India’s smaller pharmaceutical manufacturers appear to be stealing a march on their bigger competitors in terms of growth. Though competition is desirable, caution is necessary when medicines are involved. First, the regulator should ensure that all pharma players follow good manufacturing practices. Cutting costs in this regard to engage in price competition should be frowned upon.
Second, the challengers are reportedly offering large discounts to retailers (pharmacists) to push sales. This is not healthy since pharmacists push drugs that fetch them huge margins irrespective of quality. Smaller manufacturers rely heavily on such marketing practices. Pharmacists do wrong in two ways. When a drug that has been prescribed is not in stock, they offer a substitute saying it is the “same”. They also recommend medication to poor people who ask for “some medicine” to avoid visiting a doctor to save on consultation fees. Thus, pharmacists often sell prescription drugs without prescription, acting as de facto doctors. Naturally, pharmacists’ trade bodies have zealously fought against reduction in trade margins, and small discounts to individual shoppers are now beginning to take off.

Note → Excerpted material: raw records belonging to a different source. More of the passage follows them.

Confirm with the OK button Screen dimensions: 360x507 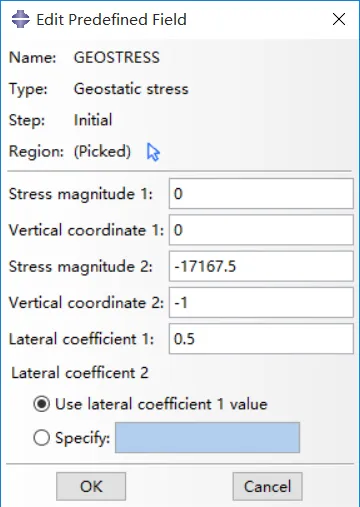click(x=91, y=486)
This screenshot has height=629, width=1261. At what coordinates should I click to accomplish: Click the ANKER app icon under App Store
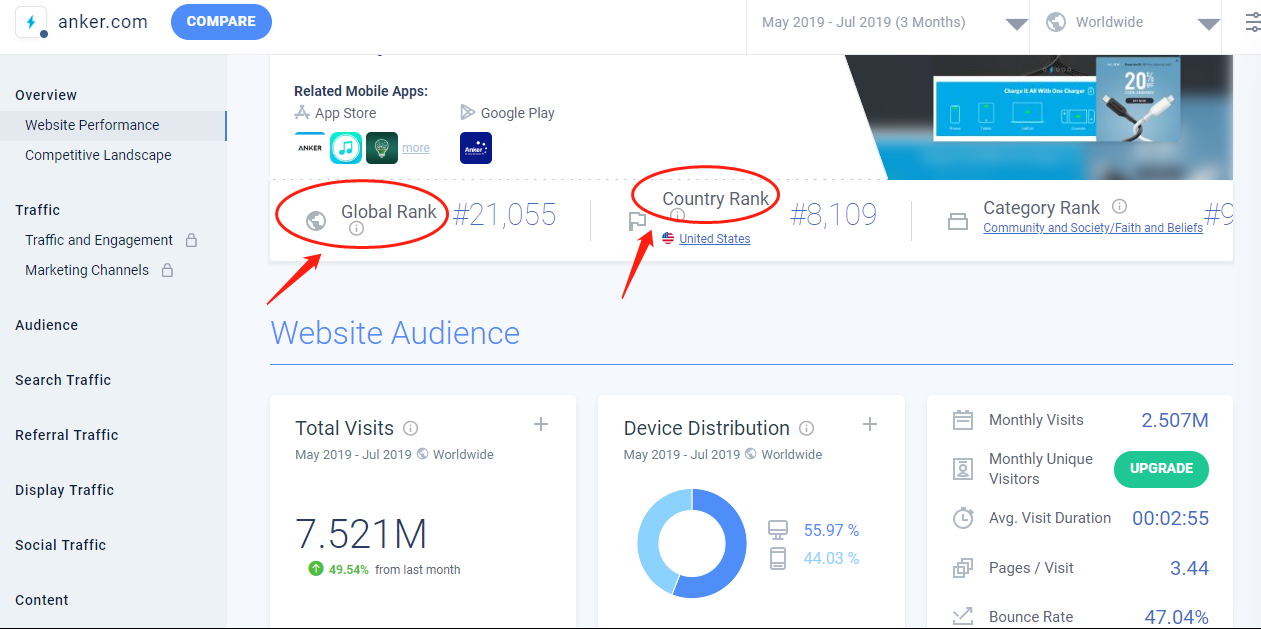310,148
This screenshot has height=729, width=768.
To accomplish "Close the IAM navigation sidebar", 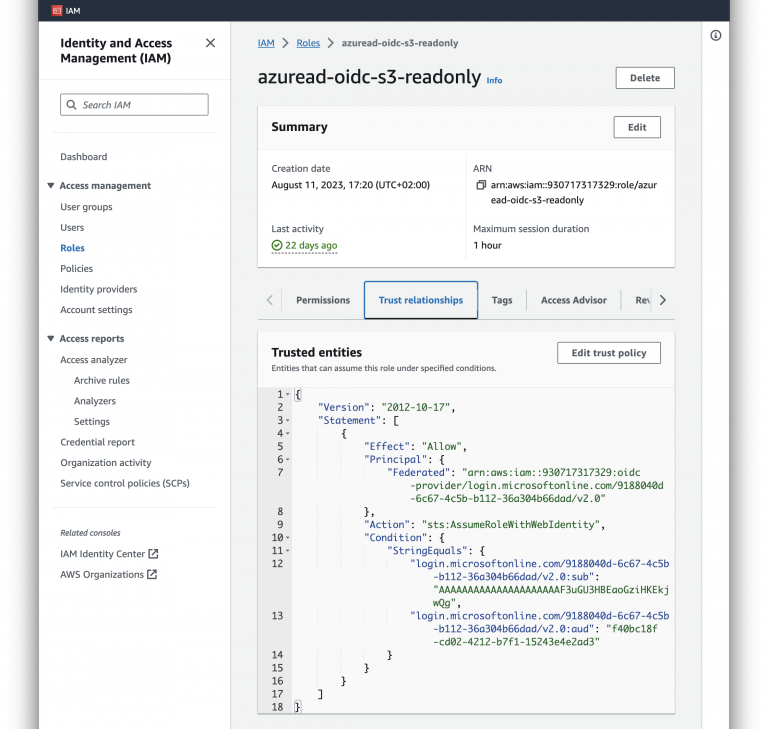I will [x=210, y=43].
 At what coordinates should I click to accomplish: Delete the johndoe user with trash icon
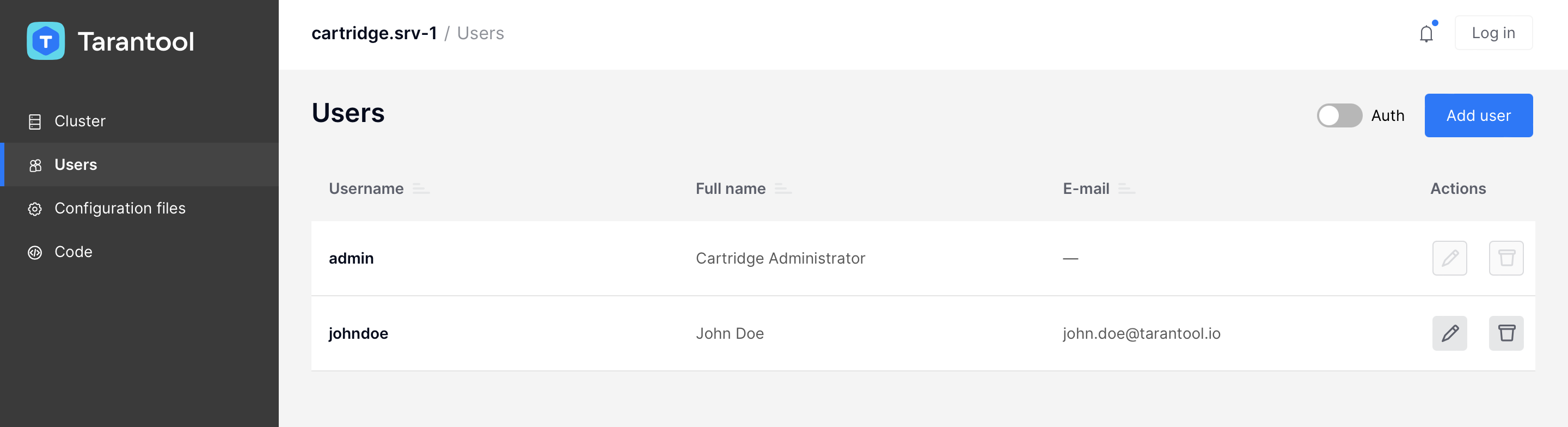point(1506,333)
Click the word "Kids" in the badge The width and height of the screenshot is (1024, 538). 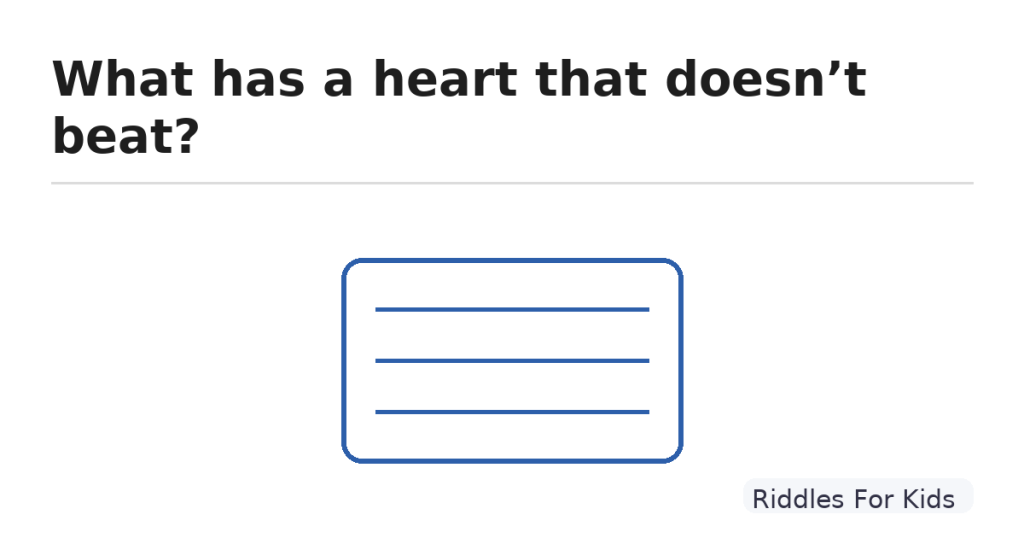(927, 498)
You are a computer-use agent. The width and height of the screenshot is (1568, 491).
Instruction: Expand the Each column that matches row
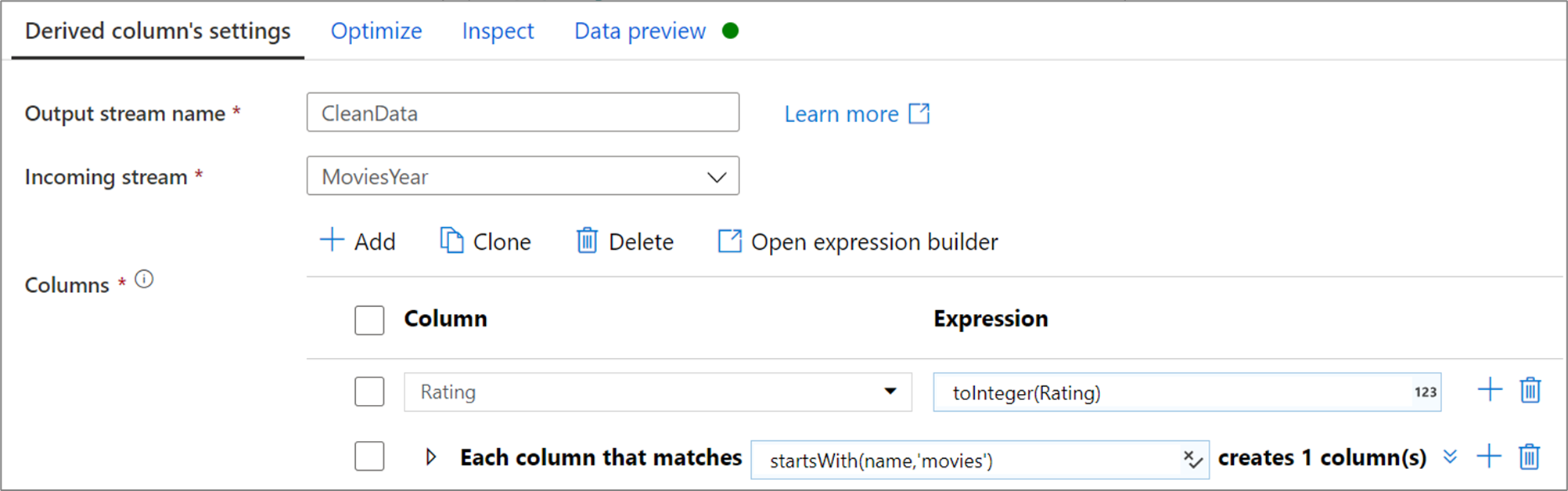[x=430, y=457]
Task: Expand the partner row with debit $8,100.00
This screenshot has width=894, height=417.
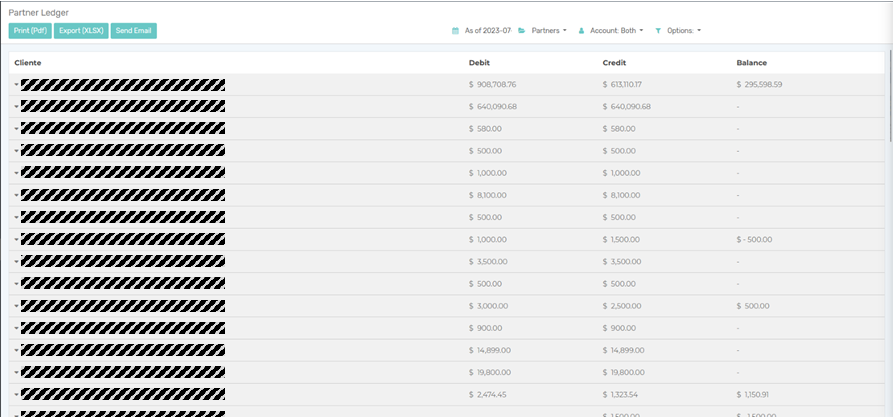Action: coord(16,195)
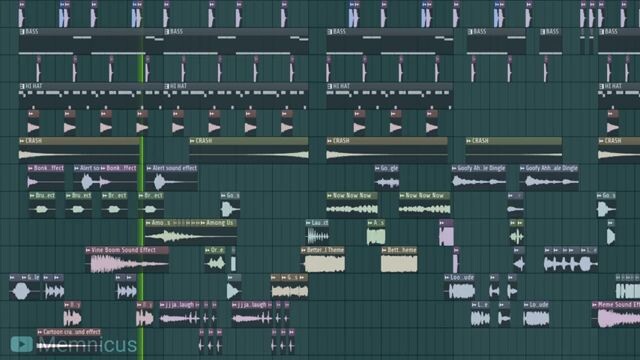Select the Among Us audio clip title
The image size is (640, 360).
220,223
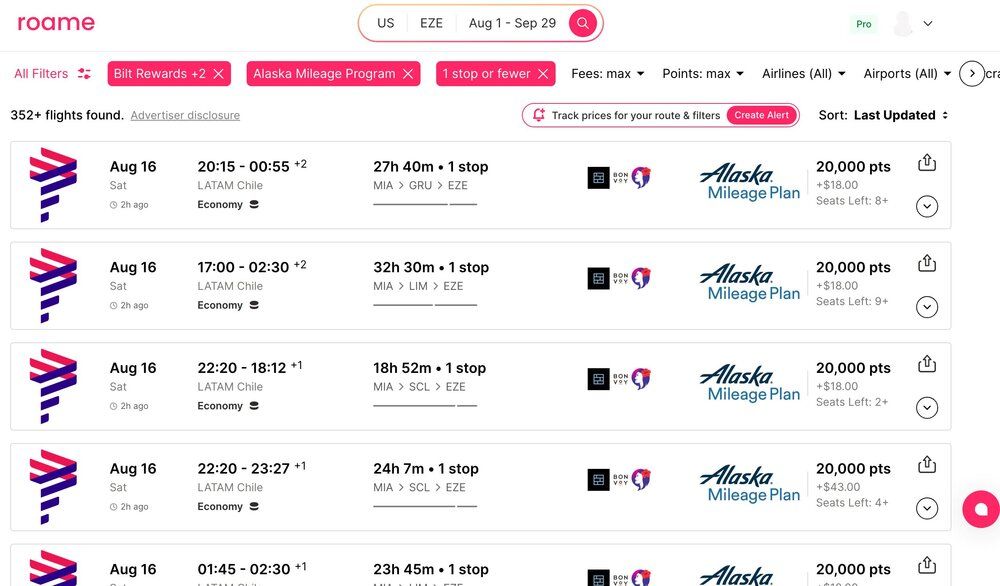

Third, the incumbent pharma leaders are said to feel safe in the long run since they are strong when it comes to doctors writing prescriptions. Again, this is not a happy situation. Doctors are influenced by armies of medical representatives (marketing plans of challengers invariably speak of rolling out large medical representative networks) who offer freebies from free samples to exotic vacations in the name of attending conferences. Such has been the need for vigorous marketing that Chinese pharma companies have taken the lead in deploying women for the job. Now, women make up a small, but not insignificant, proportion of medical representatives in India. Ideally, doctors should keep track of drug developments by following leading medical journals and not rely on literature and word of mouth from medical representatives. In India many doctors who treat less demanding, poor patients in urban or rural areas have lost touch with what they learnt in medical school. Even those who know better and cater to a supposedly more informed clientele regularly prescribe things like cough syrups and supplements (for example, calcium and vitamins) — articles in leading journals have reported findings of meta studies that cast doubts on the efficacy of such ingestion.
Thus, the drug controller (manufacturing practices) and Medical Council of India (medical ethics) have a huge task ahead of them. Centre-state relations play a big role here. States are loath to give up their right to approve marketing of drugs or supervise their manufacturing, though few have the resources or the inclination to do the job effectively. The medical council, with its state chapters, imposes ethics very lightly. Massive regulatory progress has to be made on these fronts if Indians are to get the benefit of their country being a leading pharmacy to the world, by being able to access affordable drugs under proper supervision.